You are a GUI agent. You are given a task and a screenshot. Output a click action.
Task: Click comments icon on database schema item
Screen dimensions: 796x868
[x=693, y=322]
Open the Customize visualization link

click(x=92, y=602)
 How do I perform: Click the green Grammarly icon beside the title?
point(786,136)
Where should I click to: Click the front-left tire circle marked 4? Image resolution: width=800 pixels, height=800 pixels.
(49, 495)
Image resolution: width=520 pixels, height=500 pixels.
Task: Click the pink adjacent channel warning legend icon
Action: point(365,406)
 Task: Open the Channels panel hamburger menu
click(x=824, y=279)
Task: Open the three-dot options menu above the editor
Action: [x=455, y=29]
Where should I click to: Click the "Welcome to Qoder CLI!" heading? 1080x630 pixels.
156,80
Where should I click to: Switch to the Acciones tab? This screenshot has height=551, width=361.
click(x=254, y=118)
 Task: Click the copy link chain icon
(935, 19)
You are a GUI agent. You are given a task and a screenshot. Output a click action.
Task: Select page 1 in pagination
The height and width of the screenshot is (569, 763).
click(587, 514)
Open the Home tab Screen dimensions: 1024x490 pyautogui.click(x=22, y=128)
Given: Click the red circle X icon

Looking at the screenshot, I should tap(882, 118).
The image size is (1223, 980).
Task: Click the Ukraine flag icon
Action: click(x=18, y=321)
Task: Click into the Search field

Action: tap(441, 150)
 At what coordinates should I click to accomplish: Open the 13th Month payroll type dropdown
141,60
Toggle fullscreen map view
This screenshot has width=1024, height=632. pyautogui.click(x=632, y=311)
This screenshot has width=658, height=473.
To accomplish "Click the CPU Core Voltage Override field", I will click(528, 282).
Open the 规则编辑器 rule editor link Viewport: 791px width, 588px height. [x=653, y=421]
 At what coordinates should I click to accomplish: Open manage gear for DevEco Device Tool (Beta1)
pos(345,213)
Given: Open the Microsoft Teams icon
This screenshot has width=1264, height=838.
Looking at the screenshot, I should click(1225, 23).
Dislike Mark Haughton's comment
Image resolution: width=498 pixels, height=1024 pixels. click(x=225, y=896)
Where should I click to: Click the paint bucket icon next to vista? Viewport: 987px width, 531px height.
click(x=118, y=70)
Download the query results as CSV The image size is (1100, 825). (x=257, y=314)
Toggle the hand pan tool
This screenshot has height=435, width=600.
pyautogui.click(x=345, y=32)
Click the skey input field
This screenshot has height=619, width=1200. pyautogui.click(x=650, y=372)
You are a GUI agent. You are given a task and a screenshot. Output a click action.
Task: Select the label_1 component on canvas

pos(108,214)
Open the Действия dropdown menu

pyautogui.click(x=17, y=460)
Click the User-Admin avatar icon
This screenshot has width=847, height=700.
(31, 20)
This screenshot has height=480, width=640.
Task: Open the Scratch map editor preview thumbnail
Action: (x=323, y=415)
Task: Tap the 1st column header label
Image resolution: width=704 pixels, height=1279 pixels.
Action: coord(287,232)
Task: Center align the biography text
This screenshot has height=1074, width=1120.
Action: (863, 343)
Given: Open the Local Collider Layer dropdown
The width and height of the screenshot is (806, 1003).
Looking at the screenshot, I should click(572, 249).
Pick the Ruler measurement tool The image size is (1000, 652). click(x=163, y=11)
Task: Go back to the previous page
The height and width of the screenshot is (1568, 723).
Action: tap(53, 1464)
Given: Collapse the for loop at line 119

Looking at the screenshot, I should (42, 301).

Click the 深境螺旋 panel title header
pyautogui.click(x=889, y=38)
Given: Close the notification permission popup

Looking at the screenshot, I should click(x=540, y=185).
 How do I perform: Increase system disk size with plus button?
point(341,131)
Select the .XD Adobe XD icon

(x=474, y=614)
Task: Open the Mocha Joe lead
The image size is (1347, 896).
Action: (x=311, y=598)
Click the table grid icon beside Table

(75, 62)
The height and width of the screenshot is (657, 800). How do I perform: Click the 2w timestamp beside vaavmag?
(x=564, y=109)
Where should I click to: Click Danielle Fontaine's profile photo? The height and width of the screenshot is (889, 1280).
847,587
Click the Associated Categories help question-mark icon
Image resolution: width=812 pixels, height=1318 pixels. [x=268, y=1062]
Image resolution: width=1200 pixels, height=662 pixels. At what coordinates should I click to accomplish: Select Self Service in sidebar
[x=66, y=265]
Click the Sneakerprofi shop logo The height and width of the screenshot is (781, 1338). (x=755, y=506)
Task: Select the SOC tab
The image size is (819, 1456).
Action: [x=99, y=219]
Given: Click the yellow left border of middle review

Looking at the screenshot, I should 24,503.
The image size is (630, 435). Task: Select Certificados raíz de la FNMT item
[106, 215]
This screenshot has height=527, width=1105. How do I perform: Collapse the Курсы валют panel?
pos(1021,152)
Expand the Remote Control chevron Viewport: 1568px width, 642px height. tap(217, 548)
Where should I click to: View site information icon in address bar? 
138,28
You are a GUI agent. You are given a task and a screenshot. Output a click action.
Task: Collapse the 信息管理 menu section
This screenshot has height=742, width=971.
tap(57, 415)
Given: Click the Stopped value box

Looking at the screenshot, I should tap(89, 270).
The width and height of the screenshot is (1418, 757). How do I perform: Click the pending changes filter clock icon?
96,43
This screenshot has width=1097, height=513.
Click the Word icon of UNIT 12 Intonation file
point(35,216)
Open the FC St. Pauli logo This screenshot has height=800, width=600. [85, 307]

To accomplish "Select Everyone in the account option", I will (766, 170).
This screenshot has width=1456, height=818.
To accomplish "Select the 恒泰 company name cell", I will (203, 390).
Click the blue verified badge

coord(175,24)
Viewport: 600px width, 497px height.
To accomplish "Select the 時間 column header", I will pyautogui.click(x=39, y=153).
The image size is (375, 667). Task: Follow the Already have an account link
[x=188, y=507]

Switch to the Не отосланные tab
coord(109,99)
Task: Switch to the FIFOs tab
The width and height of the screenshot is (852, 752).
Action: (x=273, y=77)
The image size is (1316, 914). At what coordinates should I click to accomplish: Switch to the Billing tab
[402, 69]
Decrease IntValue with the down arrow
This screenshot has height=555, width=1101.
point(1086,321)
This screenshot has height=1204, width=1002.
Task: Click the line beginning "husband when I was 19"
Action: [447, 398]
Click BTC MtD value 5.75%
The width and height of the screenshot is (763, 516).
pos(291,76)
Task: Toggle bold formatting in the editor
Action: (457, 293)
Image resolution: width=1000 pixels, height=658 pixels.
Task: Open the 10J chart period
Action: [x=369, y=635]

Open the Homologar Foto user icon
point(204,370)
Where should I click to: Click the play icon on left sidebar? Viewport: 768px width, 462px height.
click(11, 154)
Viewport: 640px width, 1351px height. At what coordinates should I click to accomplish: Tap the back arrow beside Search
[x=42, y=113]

**Description of the task:** Reproduce the lines of the entries above from the one with "Task: Click into the Search field" to the one with "Click the User-Admin avatar icon", both included, exactly and without any other line.

**Response:**
Task: Click into the Search field

Action: tap(441, 150)
 At what coordinates should I click to accomplish: Open the 13th Month payroll type dropdown
141,60
Toggle fullscreen map view
This screenshot has width=1024, height=632. pyautogui.click(x=632, y=311)
This screenshot has width=658, height=473.
To accomplish "Click the CPU Core Voltage Override field", I will click(528, 282).
Open the 规则编辑器 rule editor link Viewport: 791px width, 588px height. [x=653, y=421]
 At what coordinates should I click to accomplish: Open manage gear for DevEco Device Tool (Beta1)
pos(345,213)
Given: Open the Microsoft Teams icon
This screenshot has width=1264, height=838.
Looking at the screenshot, I should click(1225, 23).
Dislike Mark Haughton's comment
Image resolution: width=498 pixels, height=1024 pixels. click(x=225, y=896)
Where should I click to: Click the paint bucket icon next to vista? Viewport: 987px width, 531px height.
click(x=118, y=70)
Download the query results as CSV The image size is (1100, 825). (x=257, y=314)
Toggle the hand pan tool
This screenshot has height=435, width=600.
pyautogui.click(x=345, y=32)
Click the skey input field
This screenshot has height=619, width=1200. pyautogui.click(x=650, y=372)
You are a GUI agent. You are given a task and a screenshot. Output a click action.
Task: Select the label_1 component on canvas

pos(108,214)
Open the Действия dropdown menu

pyautogui.click(x=17, y=460)
Click the User-Admin avatar icon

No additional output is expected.